# Livres en anglais sur mon iPad français?



## SetBlue (28 Mai 2010)

Bonjour,

Heureux possesseur d'un iPad 3G depuis ce midi, j'ai installé l'application iBooks.

Je m'aperçois que le contenu de la bibliothèque semble être spécifique à chaque pays.

Je voudrais savoir s'il y a un moyen d'accéder aux livres en anglais présents sur l'iBooks Store US. J'aimerais bien pouvoir acheter quelques livres US pour travailler un peu mon anglais.

Merci d'avance pour vos réponses.


----------



## bonpat (28 Mai 2010)

Bonjour,

Moi j'ai le problème inverse 

Mon iBooks pointe sur le UK et je ne trouve aucun moyen d'aller sur le français.

En fait, j'utilise alternativement l'iTunes store UK et le français (j'ai une carte bancaire différente pour chaque pays). J'ai acheté sur le store UK la série LOST saeson 6 qui est maintenant terminée depuis une semaine. Quand je vais dans mes préférences Store je ne peux remettre mon pays à France car il bloque en disant que mon pass pour LOST est toujours actif et que je ne peux changer tant que la saison n'est pas terminée.

Etrangement je n'ai pas de problème sur mon Mac pour passer sur l'iTunes Store français en étant dans iTunes. Mais impossible de changer le pays sur France dans le setting Store de l'iPad.

Au fait sais-tu si l'on peut s'échanger des iBooks? Ce serait bien utile dans le cas présent.
Si c'est possible j'ai téléchargé gratuitement:

Aesop's Fables	(620 BC-563 BC Aesop)
Stories from Hans Andersen	(Hans Christian Andersen)
iPad User Guide	(Apple Inc.)
Pride and Prejudice	(Jane Austen)
Wuthering Heights	(Emily Brontë)
Alice's Adventures in Wonderland	(Lewis Carroll)
On the Origin of Species	(Charles Darwin)
A Christmas Carol	(Charles Dickens)
Grimm's Fairy Stories	(Jacob Grimm & Wilhelm Grimm)
Thoughts on Art and Life	(1452-1519 Leonardo da Vinci)
Selected Essays	(Karl Marx)
Winnie-the-Pooh	(A. A. Milne)

@+
patrice


----------



## twinworld (28 Mai 2010)

Quand vous êtes sur la page d'accueil faut faire défiler la fenêtre et sélectionner la langue


----------



## bonpat (28 Mai 2010)

twinworld a dit:


> Quand vous êtes sur la page d'accueil faut faire défiler la fenêtre et sélectionner la langue



Je ne suis pas sur de comprendre de quelle page d'accueil tu me parles. Lorsque je suis sur l'iPad et que je vais sur iBooks je ne vois pas où je peux choisir la langue.

────────────────────────────────────────

● **Consignes**
1. Recopiez le passage de la discussion sur iBooks commençant par "Merci d'avance pour" et se terminant par "sur le français.", en substituant "Kindle" à "iBooks".
2. Rédigez la suite de la discussion sur l'accès aux livres en anglais dans iBooks.
Les enregistrements n'ont aucun lien avec la discussion sur les livres en anglais dans iBooks.

────────────────────────────────────────

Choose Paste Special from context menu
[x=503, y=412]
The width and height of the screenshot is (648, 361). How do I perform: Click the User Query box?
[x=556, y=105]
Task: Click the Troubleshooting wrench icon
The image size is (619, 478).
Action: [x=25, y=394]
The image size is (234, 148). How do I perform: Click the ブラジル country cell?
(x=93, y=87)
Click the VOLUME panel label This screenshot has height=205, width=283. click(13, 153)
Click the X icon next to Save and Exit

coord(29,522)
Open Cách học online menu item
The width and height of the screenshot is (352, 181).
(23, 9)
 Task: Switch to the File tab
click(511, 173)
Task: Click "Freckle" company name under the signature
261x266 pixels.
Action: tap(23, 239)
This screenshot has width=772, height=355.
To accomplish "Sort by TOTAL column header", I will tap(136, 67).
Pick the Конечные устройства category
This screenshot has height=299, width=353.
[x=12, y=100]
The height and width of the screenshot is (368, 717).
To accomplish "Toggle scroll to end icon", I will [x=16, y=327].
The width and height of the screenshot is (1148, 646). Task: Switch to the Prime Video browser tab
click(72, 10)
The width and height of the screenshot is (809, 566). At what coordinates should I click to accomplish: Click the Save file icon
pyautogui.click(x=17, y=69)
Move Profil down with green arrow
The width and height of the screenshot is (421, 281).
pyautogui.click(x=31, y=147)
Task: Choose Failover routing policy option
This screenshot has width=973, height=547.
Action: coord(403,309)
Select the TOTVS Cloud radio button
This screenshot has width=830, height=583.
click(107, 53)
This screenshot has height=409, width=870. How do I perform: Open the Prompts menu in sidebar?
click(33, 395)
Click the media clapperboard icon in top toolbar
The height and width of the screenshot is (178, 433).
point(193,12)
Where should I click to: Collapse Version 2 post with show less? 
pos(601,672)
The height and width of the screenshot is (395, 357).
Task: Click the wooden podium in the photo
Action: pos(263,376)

────────────────────────────────────────

● **Résultats**
1.
Merci d'avance pour vos réponses.


----------



## bonpat (28 Mai 2010)

Bonjour,

Moi j'ai le problème inverse 

Mon Kindle pointe sur le UK et je ne trouve aucun moyen d'aller sur le français.

2.
De même lorsque je suis sur l'iPad et que je vais sur iTunes je ne vois où je peux changer la langue. Je suis sur l'iTunes store UK sur mon iPad.

Alors que sur mon Mac lorsque je vais sur iTunes je vois bien comment changer de langue. C'est ce que j'expliquais précédemment. Je peux aller sur l'iTunes store français avec mon Mac mais pas avec mon iPad...

Mais je n'ai peut-être pas compris ta réponse. Je veux bien plus de précision. Merci.


----------



## twinworld (29 Mai 2010)

Sur l'ipad, vous ouvrez l'iBook, vous cliquez sur le bouton "store", vous arrivez sur la page d'accueil du store. Vous faîtes défiler la page vers le bas et là vous pouvez choisir la langue.


----------



## SetBlue (29 Mai 2010)

> _Sur l'ipad, vous ouvrez l'iBook, vous cliquez sur le bouton "store", vous arrivez sur la page d'accueil du store. Vous faîtes défiler la page vers le bas et là vous pouvez choisir la langue._



Euh, perso je n'ai pas de possibilité de changer la langue au bas de l'application iBooks...

Tu ne confonds pas avec l'iTunes Store sur iTunes?


----------



## twinworld (29 Mai 2010)

SetBlue a dit:


> Euh, perso je n'ai pas de possibilité de changer la langue au bas de l'application iBooks...
> 
> Tu ne confonds pas avec l'iTunes Store sur iTunes?


non, je ne confonds pas. J'ai mon iPad sous la main. J'ouvre l'application. Je clique sur "Store" et je fais défiler la fenètre en bas pour choisir si je veux avoir des livres en français, en chinois, en espagnol, en allemand. 

ça ne change pas la langue, ça propose des titres dans la langue choisie. Mais il ne s'agit pas d'avoir une traduction.


----------



## SetBlue (29 Mai 2010)

Je viens de suivre tes instructions mais moi je n'ai rien d'autre que 3 boutons (Mon compte, Utiliser et Assistance)  au bas de la page d'accueil du Store dans l'application iBooks.

A part ça, nous sommes d'accord, c'est bien un accès au store US que je cherche, je ne parle pas de traduction.


----------



## Canggu (29 Mai 2010)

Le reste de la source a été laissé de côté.